I personally believe in show and don't tell. So if I am interviewing with
someone or vice versa I would rather appreciate that I get to see some code
that an individual has written or have someone assess me on that rather than
how I well I can articulate myself or conjure up jargons and buzz words.

I am comfortable taking on large problems as long as there is flexibility in
time. I spend about 15 hours over three days solving a problem that intrigued
me when I interviewed 5 years back. I learned a lot about company, programming
and myself int those three days.

Years later as I am trying to make that experience smoother for others, I have
done a 5 series blog on what we look into coding solutions. Hopefully, that
solidified them a little bit and doesn't make them look like "vague" and "just
a whim and fancy" coding round.

Find my detailed take on coding problems given out by Thoughtworks recruiting
here.

[http://priyaaank.tumblr.com/post/95095165285/decoding-
though...](http://priyaaank.tumblr.com/post/95095165285/decoding-thoughtworks-
coding-problems)

------
bjourne
Most of those code tests are scam. It's a psychological tool used by companies
to improve their bargaining position vis a vis employees. It's called the
IKEA-effect -- people like IKEA furniture more because they had to assemble it
themselves. Programmers become more attracted to job opportunities if they
have to work for it.

I've been asked to write constraint solvers for hexagonal Graeco-Latin squares
which I did complete. It took me days, I got an optimal solution and was the
only candidate able to do so. Still didn't get the job.

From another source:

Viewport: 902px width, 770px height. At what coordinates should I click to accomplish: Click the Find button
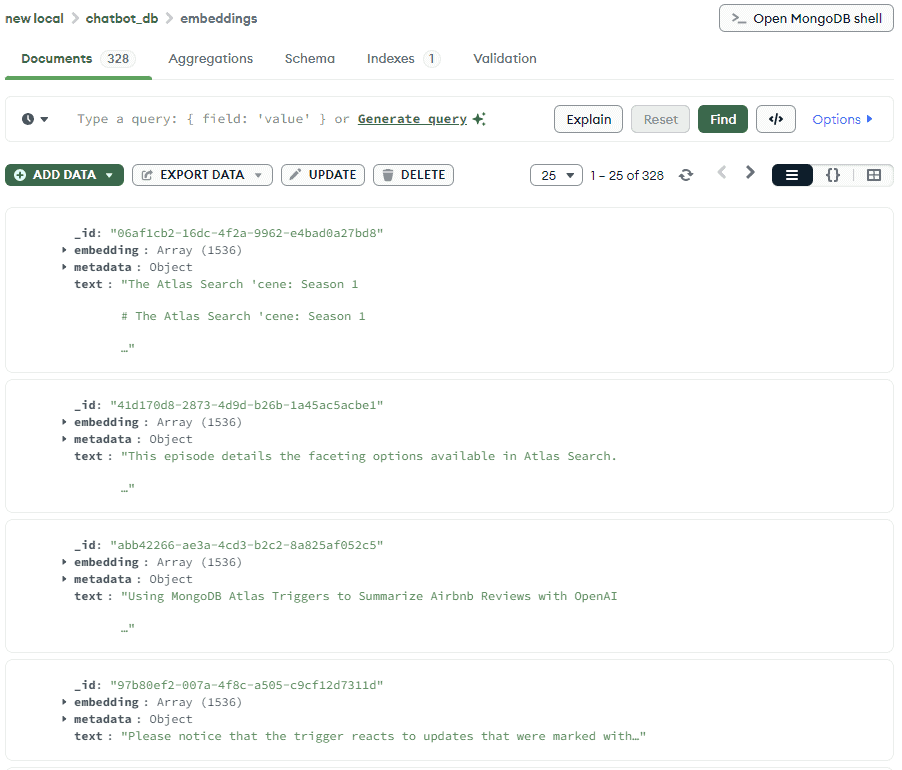(722, 119)
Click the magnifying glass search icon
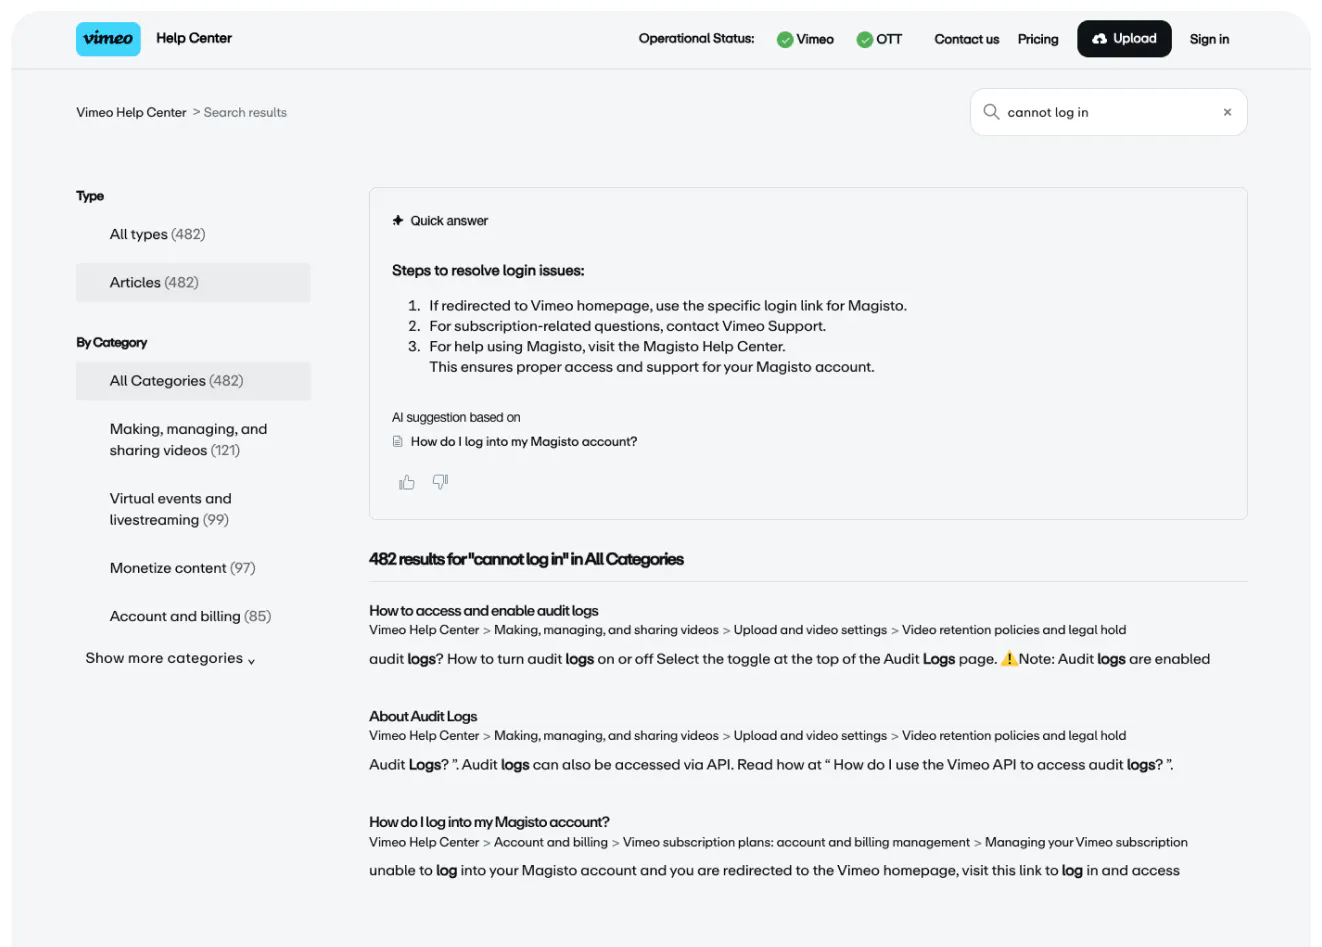The width and height of the screenshot is (1322, 947). click(x=991, y=112)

My current strategy is to only agree to solve puzzles if the recruiter can
tell me how many of my potential coworkers solved what puzzles when they were
hired. If it turns out most of them solved very challenging ai or dynamic
programming problems, then I could jump through almost any hoops to get the
job. Because working with people smarter then you is just invaluable.

If they aren't able to divulge such information, or most of the employees
didn't solve any puzzles at all, I would be weary.

------
geoelectric
That strikes me as absolutely insane, to be frank. I work in a different
segment of the industry now (SET) but to my knowledge I've never been at a
reputable company that gave a coding assignment that extensive, especially if
they haven't talked to you yet.

So here's the question: is the code being asked to be production-ready, or
otherwise real-world useful?

Because one possible thing that's happening is that they're mechanical-turking
their codebase by doling out assignments to hopeful applicants.

------
pdovy
I think 10 hours is a lot, but I would consider it if the position was really
intriguing.

Calibrating tests like this is pretty difficult though, anecdotally. We give
out a work sample test that we think should take 2-3 hours maximum and try to
frame it that way in the problem description. Nonetheless, we have gotten a
few in the past where it was clear that way more time was spent, and I feel
bad when they don't make the cut.

Tip - if you are giving out tests like this, ask for feedback from hires on
how long they spent and then adjust accordingly. Anything you give out is
probably way easier for you than the candidate.

------
bwh2
I think <30min is reasonable. I send candidates a test that should take about
5-10min. My primary goal is to filter out candidates that can't complete tasks
on the level of fizzbuzz.

------
robgibbons
You've stated it perfectly. Either you're totally misjudging the amount of
work involved (in which case, you're probably not what they're looking for),
or they are asking far too much for a coding interview.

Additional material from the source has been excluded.